Items listed in a dataset
****************

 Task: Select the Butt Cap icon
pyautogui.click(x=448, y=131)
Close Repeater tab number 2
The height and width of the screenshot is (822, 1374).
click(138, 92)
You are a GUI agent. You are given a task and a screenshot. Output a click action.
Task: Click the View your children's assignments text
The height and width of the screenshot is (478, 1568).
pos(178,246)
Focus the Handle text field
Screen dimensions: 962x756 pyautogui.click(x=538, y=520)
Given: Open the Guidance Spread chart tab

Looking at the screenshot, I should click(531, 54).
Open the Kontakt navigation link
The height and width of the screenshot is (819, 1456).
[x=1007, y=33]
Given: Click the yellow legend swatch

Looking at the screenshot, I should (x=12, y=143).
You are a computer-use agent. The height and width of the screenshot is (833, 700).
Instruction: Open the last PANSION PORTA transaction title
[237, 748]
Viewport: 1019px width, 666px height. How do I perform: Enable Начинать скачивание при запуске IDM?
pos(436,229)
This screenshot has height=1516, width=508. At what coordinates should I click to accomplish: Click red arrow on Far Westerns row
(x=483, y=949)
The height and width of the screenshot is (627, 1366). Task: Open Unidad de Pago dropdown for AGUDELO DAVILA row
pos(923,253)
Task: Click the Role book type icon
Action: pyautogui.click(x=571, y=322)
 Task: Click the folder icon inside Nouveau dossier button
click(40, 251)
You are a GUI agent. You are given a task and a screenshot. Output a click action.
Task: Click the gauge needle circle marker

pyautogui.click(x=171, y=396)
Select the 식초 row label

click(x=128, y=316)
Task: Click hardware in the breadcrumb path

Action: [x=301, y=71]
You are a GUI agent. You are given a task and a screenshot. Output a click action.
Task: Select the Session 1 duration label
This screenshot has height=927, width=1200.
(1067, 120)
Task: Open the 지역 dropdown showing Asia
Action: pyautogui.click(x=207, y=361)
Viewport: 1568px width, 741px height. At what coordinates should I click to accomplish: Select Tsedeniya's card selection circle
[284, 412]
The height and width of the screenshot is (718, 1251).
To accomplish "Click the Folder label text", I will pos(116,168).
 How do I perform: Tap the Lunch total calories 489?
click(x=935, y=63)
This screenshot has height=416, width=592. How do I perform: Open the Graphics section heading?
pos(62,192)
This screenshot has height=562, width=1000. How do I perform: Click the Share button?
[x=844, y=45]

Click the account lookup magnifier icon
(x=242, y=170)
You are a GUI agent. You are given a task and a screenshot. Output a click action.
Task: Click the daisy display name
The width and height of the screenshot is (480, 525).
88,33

****************

● What is needed:
Your response must repeat the entries above exactly, in full.

● Task output:
 Task: Select the Butt Cap icon
pyautogui.click(x=448, y=131)
Close Repeater tab number 2
The height and width of the screenshot is (822, 1374).
click(138, 92)
You are a GUI agent. You are given a task and a screenshot. Output a click action.
Task: Click the View your children's assignments text
The height and width of the screenshot is (478, 1568).
pos(178,246)
Focus the Handle text field
Screen dimensions: 962x756 pyautogui.click(x=538, y=520)
Given: Open the Guidance Spread chart tab

Looking at the screenshot, I should click(531, 54).
Open the Kontakt navigation link
The height and width of the screenshot is (819, 1456).
[x=1007, y=33]
Given: Click the yellow legend swatch

Looking at the screenshot, I should (x=12, y=143).
You are a computer-use agent. The height and width of the screenshot is (833, 700).
Instruction: Open the last PANSION PORTA transaction title
[237, 748]
Viewport: 1019px width, 666px height. How do I perform: Enable Начинать скачивание при запуске IDM?
pos(436,229)
This screenshot has height=1516, width=508. At what coordinates should I click to accomplish: Click red arrow on Far Westerns row
(x=483, y=949)
The height and width of the screenshot is (627, 1366). Task: Open Unidad de Pago dropdown for AGUDELO DAVILA row
pos(923,253)
Task: Click the Role book type icon
Action: pyautogui.click(x=571, y=322)
 Task: Click the folder icon inside Nouveau dossier button
click(40, 251)
You are a GUI agent. You are given a task and a screenshot. Output a click action.
Task: Click the gauge needle circle marker

pyautogui.click(x=171, y=396)
Select the 식초 row label

click(x=128, y=316)
Task: Click hardware in the breadcrumb path

Action: [x=301, y=71]
You are a GUI agent. You are given a task and a screenshot. Output a click action.
Task: Select the Session 1 duration label
This screenshot has height=927, width=1200.
(1067, 120)
Task: Open the 지역 dropdown showing Asia
Action: pyautogui.click(x=207, y=361)
Viewport: 1568px width, 741px height. At what coordinates should I click to accomplish: Select Tsedeniya's card selection circle
[284, 412]
The height and width of the screenshot is (718, 1251).
To accomplish "Click the Folder label text", I will pos(116,168).
 How do I perform: Tap the Lunch total calories 489?
click(x=935, y=63)
This screenshot has height=416, width=592. How do I perform: Open the Graphics section heading?
pos(62,192)
This screenshot has height=562, width=1000. How do I perform: Click the Share button?
[x=844, y=45]

Click the account lookup magnifier icon
(x=242, y=170)
You are a GUI agent. You are given a task and a screenshot. Output a click action.
Task: Click the daisy display name
The width and height of the screenshot is (480, 525).
88,33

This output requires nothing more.